** Your goal **
Report each line of the entries below that has the word "menu" in it.

── Supplied material

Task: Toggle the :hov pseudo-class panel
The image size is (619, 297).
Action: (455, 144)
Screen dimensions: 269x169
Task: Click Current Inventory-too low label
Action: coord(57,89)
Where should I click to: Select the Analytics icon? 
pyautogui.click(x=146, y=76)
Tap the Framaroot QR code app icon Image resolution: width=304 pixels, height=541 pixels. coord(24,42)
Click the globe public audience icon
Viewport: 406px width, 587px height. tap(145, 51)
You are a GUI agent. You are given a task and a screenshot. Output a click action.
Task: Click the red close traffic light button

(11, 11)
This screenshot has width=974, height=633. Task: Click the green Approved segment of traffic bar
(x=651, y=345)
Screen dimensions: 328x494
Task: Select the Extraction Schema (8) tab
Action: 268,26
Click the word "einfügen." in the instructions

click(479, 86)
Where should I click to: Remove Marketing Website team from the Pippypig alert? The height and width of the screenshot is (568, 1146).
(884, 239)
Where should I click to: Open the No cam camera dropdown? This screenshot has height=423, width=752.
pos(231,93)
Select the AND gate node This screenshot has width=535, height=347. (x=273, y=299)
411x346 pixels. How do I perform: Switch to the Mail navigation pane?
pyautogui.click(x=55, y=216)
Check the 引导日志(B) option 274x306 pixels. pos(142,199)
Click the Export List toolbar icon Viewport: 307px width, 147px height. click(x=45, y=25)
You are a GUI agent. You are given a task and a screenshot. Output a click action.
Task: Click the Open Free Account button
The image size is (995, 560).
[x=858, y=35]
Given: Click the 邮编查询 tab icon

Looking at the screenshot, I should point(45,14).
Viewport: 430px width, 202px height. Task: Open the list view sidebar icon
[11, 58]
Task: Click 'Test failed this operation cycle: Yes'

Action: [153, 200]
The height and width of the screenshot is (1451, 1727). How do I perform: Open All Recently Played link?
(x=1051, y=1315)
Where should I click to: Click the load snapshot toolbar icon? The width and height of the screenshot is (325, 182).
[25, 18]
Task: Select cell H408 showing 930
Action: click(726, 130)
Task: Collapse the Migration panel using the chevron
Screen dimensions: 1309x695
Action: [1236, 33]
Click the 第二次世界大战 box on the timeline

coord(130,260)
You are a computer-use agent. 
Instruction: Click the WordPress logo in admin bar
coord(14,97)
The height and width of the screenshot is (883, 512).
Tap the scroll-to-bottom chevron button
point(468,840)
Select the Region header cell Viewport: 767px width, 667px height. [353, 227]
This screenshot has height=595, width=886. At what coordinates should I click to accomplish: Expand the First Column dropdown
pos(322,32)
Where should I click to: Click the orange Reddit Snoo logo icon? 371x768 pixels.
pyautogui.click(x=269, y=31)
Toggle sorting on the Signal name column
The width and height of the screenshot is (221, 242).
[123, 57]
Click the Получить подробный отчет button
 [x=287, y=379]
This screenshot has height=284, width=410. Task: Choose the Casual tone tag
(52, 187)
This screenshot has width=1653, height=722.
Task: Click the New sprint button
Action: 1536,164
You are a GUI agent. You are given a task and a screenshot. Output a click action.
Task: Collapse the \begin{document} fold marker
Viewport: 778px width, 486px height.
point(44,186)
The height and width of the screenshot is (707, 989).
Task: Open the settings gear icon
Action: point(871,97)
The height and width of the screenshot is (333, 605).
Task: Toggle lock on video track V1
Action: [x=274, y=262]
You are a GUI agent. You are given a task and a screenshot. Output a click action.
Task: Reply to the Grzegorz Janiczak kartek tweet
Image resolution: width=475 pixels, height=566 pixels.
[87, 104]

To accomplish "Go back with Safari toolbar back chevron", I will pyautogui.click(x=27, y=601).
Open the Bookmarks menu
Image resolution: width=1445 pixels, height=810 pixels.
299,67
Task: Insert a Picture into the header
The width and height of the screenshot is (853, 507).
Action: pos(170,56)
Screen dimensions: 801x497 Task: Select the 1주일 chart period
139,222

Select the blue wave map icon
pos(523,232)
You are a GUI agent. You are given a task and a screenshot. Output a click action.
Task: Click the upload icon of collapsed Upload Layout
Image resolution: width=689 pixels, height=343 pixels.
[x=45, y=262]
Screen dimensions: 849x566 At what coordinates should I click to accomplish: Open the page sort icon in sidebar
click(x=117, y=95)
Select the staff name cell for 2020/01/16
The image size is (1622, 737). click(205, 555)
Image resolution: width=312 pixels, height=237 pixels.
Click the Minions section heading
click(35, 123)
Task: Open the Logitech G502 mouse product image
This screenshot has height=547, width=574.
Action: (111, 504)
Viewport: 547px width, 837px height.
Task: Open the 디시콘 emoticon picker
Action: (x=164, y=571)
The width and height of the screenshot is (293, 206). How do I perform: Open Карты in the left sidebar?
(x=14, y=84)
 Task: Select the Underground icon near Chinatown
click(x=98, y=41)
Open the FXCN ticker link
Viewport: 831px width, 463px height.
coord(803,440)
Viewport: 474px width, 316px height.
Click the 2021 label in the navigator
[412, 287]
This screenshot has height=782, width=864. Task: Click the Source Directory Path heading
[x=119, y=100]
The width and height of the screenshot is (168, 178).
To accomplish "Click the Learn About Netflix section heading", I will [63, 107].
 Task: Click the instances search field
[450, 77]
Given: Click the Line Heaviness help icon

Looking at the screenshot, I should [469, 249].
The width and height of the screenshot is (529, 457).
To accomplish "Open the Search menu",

────

** Solution for this problem **
Open the Bookmarks menu
To accomplish "Open the Search menu",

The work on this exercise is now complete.